Dans un contexte de conjoncture économique difficile avant même l'avènement du coronavirus, une grande partie des entreprises et professionnels, gèrent leur trésorerie au jour le jours ou au mieux à la semaine, sont largement engagés avec les banques et ne sont pas classés dans la catégorie 0 et 1.

Pour les particuliers, une grande majorité des tunisiens bancarisés, se trouvent dans une fourchette de revenus supérieure à 1000 dinars, et qui sont par la même occasion les plus engagés avec les banques dans des crédits logements, autos ou de consommation. Leur priorité de dépenses est orientée vers les biens alimentaires et sanitaires. Cette frange, noyau dure de la société a plus que jamais besoin de report des tombés de crédits.

Dans ce sens, j'emprunte un écrit de mon collègue Anis Wahabi : " Ces êtres humains ne sont pas des fourmis, faute de moyens pour la grande partie d'entre eux, ils n'ont pas de réserves pour les temps difficiles, ils doivent donc sortir pour travailler et gagner de quoi acheter à manger, ces êtres humains, ne sont pas tous fonctionnaire de l'Etat, qui depuis des années, se libèrent des bijoux de la patrie pour nourrir ses protégées "

Voilà qu'au moment même où nous rédigeons ces phrases, nous apprenons, que la BCT vient de décider en ce 1er avril 2020, d'étendre, aux particuliers, dont le revenu mensuel net dépasse 1000 dinars, le bénéfice des mêmes mesures que les salariés dont le revenu est inférieur à 1000 dinars, mais pour une période de 3 mois. Cette mesure concerne les tombées en principal et en intérêts des crédits à échoir durant la période allant du 1er avril 2020 jusqu'à fin juin 2020. L'application de cette mesure est automatique. Toutefois, les clients qui ne veulent pas bénéficier de ces mesures doivent en faire la demande par tout moyen laissant trace écrite.

Certes la Banque Centrale fait de grands efforts. Toutefois, une baisse supplémentaire du taux directeur et un suivi rapproché des banques quant à leur prédispositions à soutenir les entreprises et les particuliers sont un passage exigé.

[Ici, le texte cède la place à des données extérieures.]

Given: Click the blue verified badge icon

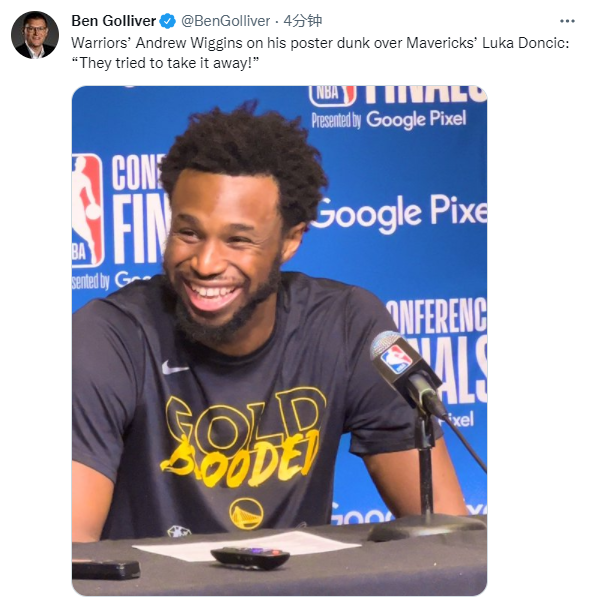Looking at the screenshot, I should tap(167, 21).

Les mesures prises par les autorités gouvernementales sont encore loin d'être suffisantes. Il est impératif que l'Etat prend des décisions plus adaptées à la réalité, et que les banques appuient un peu plus sur le frein des commissions, notamment en matière de découvert.

Pour les entreprises

L'Etat doit créer un Méga fond d'appui, qui garantira les crédits de gestion et facilités de caisses contractés auprès des établissement de crédits toute catégories confondues (banques, leasing, microfinances) pour toutes les PME et les entreprises individuelles et non seulement des secteurs jugés sinistrés par le gouvernement. La chaîne économique ne se limite pas à tel ou tel secteur, nous sommes face à un château de carte qui peut s'écrouler à tout instant et sur tout le monde.

Pour les secteurs menacés

En sus de la mesure précédente, le gouvernement doit prendre en charge les cotisations patronales et suspendre tous droits et taxe due à l'Etat.

Pour les salariés des entreprises sinistrées

L'Etat doit, dans l'immédiat, verser une indemnité mensuelle de chômage technique équivalente à au moins 50% de salaire durant au moins 3 mois pour toute personne qui se trouve au chômage technique. A terme, la règlementation tunisienne du système de sécurité social doit profondément, changée. Les caisses de sécurité sociales doivent désormais prendre en charges et verser une pension de chômage techniques à toute personne ayant contribué durant un certain nombre d'année à ces caisses. De même, les aides du ministère des affaires sociales, ne doivent pas se limiter aux titulaires des cartes sociales. Beaucoup qui se trouveront en chômage n'auront même pas le luxe d'avoir cette carte, puisqu'ils n'ont jamais éprouvé le besoin, par le passé.